(Records for locating displayed items)
++++++++++++++++++++

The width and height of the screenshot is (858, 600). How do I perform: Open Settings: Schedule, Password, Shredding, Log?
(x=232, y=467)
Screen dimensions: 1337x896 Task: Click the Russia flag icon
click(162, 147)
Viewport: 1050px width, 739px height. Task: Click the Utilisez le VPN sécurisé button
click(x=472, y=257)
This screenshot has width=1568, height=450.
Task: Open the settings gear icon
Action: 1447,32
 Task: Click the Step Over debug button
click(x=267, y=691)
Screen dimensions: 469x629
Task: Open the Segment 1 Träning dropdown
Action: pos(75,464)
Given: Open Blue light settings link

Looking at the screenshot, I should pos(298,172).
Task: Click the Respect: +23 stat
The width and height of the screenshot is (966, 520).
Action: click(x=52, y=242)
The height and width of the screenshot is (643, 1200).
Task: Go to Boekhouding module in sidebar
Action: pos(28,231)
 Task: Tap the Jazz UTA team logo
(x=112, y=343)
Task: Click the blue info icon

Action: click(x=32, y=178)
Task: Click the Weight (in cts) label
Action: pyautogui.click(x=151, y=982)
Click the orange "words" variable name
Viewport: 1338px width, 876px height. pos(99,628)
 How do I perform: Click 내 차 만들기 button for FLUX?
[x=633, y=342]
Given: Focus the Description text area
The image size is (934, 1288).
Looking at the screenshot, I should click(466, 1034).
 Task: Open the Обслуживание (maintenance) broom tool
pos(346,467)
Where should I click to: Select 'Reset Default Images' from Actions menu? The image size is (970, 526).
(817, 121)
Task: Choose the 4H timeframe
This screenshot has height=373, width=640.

++++++++++++++++++++

### Problem requirements
Reproduce the lines of every record above without any changes.

### Task response
The width and height of the screenshot is (858, 600). How do I perform: Open Settings: Schedule, Password, Shredding, Log?
(x=232, y=467)
Screen dimensions: 1337x896 Task: Click the Russia flag icon
click(162, 147)
Viewport: 1050px width, 739px height. Task: Click the Utilisez le VPN sécurisé button
click(x=472, y=257)
This screenshot has width=1568, height=450.
Task: Open the settings gear icon
Action: 1447,32
 Task: Click the Step Over debug button
click(x=267, y=691)
Screen dimensions: 469x629
Task: Open the Segment 1 Träning dropdown
Action: pos(75,464)
Given: Open Blue light settings link

Looking at the screenshot, I should pos(298,172).
Task: Click the Respect: +23 stat
The width and height of the screenshot is (966, 520).
Action: click(x=52, y=242)
The height and width of the screenshot is (643, 1200).
Task: Go to Boekhouding module in sidebar
Action: pos(28,231)
 Task: Tap the Jazz UTA team logo
(x=112, y=343)
Task: Click the blue info icon

Action: click(x=32, y=178)
Task: Click the Weight (in cts) label
Action: pyautogui.click(x=151, y=982)
Click the orange "words" variable name
Viewport: 1338px width, 876px height. pos(99,628)
 How do I perform: Click 내 차 만들기 button for FLUX?
[x=633, y=342]
Given: Focus the Description text area
The image size is (934, 1288).
Looking at the screenshot, I should click(466, 1034).
 Task: Open the Обслуживание (maintenance) broom tool
pos(346,467)
Where should I click to: Select 'Reset Default Images' from Actions menu? The image size is (970, 526).
(817, 121)
Task: Choose the 4H timeframe
This screenshot has height=373, width=640.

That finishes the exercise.